We remain extremely concerned about the ongoing crackdown on freedom of expression and free media in Central Asia. Unfortunately, Turkmenistan has made no progress whatsoever toward a freer media or permitting the expression of any dissenting thought. The "Betrayers of the Motherland" decree makes it a crime to disagree with the policies of the president. There is no freedom of media at all; all media is tightly state controlled. Internet access is limited, and we have credible reports that Radio Liberty is jammed in parts of the country. Uzbekistan, despite the formal lifting of censorship, continues to maintain the tightest control of the media and attempts to pursue independent journalism remain dangerous. In Tashkent, on August 28, human rights activist Surat Ikramov, who hopes to establish an association of independent journalists, was abducted and badly beaten. Most recently, direct access to the Ozod Ovoz web site has reportedly been closed since September 2, 2003, and the authorities blocked access to the opposition Birlik and Erk web pages in May.

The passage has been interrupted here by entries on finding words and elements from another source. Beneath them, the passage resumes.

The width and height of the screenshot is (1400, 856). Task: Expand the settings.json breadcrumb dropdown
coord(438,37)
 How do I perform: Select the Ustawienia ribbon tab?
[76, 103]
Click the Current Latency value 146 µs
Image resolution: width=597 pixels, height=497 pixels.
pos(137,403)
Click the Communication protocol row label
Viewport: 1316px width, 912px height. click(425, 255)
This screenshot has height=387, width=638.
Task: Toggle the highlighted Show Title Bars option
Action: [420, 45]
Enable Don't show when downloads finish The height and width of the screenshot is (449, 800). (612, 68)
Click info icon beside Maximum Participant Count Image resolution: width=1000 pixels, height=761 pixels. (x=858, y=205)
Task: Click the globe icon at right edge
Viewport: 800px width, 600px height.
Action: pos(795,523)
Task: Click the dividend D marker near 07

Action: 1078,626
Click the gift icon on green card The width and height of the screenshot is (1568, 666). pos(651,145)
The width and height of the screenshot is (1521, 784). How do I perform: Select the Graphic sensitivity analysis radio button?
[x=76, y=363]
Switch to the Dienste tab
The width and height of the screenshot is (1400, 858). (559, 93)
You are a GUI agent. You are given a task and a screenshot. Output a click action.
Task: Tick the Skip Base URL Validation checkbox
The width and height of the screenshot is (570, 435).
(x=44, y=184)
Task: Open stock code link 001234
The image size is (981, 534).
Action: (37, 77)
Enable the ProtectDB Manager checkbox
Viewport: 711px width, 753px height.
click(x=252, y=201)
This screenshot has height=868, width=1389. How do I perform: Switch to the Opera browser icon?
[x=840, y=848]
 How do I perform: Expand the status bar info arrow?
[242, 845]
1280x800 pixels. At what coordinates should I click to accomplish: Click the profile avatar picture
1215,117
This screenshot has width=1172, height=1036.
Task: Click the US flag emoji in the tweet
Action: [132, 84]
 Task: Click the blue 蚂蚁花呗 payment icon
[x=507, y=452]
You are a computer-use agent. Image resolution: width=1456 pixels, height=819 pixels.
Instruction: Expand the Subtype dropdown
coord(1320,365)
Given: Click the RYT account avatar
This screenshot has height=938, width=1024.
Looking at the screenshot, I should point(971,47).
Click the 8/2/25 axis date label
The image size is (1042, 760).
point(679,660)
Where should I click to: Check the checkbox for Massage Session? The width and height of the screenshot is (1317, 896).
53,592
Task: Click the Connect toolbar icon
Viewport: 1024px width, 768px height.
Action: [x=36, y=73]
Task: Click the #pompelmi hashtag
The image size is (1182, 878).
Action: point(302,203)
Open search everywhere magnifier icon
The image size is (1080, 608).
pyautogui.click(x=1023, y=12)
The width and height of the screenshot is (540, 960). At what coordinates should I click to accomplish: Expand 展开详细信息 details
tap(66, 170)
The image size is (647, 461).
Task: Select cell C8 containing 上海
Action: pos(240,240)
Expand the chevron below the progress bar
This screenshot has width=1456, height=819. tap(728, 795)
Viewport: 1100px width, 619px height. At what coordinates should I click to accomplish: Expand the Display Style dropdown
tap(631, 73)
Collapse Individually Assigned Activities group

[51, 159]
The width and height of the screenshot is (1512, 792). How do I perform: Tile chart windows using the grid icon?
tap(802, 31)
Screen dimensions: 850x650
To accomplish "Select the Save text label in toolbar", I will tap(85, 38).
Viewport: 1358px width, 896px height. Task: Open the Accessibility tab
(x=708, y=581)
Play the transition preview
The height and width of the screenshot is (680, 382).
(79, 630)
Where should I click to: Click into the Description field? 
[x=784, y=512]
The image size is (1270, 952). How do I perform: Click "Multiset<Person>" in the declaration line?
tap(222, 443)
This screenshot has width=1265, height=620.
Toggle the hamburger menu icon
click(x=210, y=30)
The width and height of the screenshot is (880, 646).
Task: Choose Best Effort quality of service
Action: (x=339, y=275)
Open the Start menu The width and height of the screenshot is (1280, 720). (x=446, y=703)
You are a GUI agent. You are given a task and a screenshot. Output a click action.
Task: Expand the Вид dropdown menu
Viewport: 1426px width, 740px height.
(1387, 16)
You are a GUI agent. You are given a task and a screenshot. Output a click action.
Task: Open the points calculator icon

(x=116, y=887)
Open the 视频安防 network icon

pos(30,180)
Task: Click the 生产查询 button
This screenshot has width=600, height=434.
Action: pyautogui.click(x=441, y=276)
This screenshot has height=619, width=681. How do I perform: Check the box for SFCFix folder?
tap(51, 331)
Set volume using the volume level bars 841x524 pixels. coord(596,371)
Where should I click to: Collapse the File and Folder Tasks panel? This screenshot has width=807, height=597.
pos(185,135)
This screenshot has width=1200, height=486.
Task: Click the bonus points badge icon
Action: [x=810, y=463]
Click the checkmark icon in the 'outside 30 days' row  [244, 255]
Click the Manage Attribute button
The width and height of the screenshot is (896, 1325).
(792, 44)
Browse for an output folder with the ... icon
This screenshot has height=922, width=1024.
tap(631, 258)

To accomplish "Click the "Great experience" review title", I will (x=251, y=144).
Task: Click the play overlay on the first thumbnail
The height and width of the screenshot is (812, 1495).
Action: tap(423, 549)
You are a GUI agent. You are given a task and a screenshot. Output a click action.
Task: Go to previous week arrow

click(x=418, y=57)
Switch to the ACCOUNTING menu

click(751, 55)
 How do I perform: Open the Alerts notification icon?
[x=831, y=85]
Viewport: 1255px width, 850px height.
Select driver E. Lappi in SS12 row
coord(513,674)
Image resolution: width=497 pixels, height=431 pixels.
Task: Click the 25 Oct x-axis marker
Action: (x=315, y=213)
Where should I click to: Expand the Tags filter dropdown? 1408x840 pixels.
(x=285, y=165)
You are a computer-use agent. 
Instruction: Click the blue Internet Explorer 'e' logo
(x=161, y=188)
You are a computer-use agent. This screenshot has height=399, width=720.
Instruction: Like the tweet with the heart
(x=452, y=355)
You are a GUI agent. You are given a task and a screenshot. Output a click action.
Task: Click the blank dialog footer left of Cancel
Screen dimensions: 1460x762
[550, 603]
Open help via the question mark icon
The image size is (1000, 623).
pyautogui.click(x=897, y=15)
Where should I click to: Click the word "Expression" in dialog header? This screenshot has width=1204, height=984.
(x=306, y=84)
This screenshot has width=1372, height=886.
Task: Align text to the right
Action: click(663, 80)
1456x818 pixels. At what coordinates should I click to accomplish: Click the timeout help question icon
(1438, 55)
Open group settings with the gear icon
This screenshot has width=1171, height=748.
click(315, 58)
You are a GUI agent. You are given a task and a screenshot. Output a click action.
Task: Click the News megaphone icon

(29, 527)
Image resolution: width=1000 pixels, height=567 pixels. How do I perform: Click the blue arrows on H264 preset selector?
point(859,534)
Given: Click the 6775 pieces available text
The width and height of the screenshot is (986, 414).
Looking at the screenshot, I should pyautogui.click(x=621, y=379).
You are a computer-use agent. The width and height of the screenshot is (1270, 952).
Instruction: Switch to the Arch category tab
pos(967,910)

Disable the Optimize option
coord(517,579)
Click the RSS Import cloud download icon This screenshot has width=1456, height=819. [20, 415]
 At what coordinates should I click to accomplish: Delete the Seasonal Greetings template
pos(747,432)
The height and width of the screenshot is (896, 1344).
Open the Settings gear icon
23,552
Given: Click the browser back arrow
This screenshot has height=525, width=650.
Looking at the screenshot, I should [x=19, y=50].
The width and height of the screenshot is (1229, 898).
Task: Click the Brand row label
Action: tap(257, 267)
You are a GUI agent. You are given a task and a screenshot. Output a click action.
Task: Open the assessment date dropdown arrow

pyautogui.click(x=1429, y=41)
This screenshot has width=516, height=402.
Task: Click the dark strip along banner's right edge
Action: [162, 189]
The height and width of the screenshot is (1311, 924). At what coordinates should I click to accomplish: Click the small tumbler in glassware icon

Even in those Central Asian states which tolerate any opposition or independent thought, electronic media remain largely in state hands or carefully apolitical, while print media labors under strict restrictions and ever present threat of intimidation. Especially risky are attempts to shine the spotlight on high-level corruption. In Kazakhstan, journalist Sergei Duvanov remains in jail after his conviction on charges that experts working under OSCE auspices have described as politically motivated. This view is shared by human rights organizations all over the world.
Independent and opposition media in Kyrgyzstan have been hobbled, and even put out of business, by a series of slander lawsuits brought by officials. We call on Kyrgyzstan to decriminalize libel, so that officials cannot use the courts to stifle investigations into corruption.
Freedom of the media is more highly developed in the Caucasus, but concerns remain. In Georgia, we have received reports about renewed official pressure on the independent Rustavi-2 TV station, against the backdrop of the upcoming November parliamentary election. Rustavi-2 is one of the most important achievements of Georgian democracy and progress towards an open society - any threat to its functioning is certain to rally its defenders inside Georgia, in Washington and in other OSCE capitals.
The OSCE Representative on Freedom of the Media has expressed concerns about the situation in Armenia and Azerbaijan. In Armenia, A1+ and Noyan Tapan remain off the air, after failed efforts to win tenders for broadcast licenses that were widely seen as politically driven. As for Azerbaijan, on September 10, 2003, the Secretary General of the Council of Europe and the OSCE Representative on Freedom of the Media jointly statedthat "We are deeply concerned by the continuous reports regarding harassment of the media and intimidation of journalists in Azerbaijan." They noted specifically that the problems faced by the newspaper Yeni Musavat, which "has been sentenced to three fines amounting in total to 100,000 US Dollars and whose bank account has been frozen."
And lastly, we would like to thank Mr. Freimut Duve for his steadfast efforts over the past six years in developing the office of Representative on Freedom of the Media. While Mr. Duve started out with little in the way of resources, over time he built an office that should be able to work constructively to protect one of our most cherished freedoms.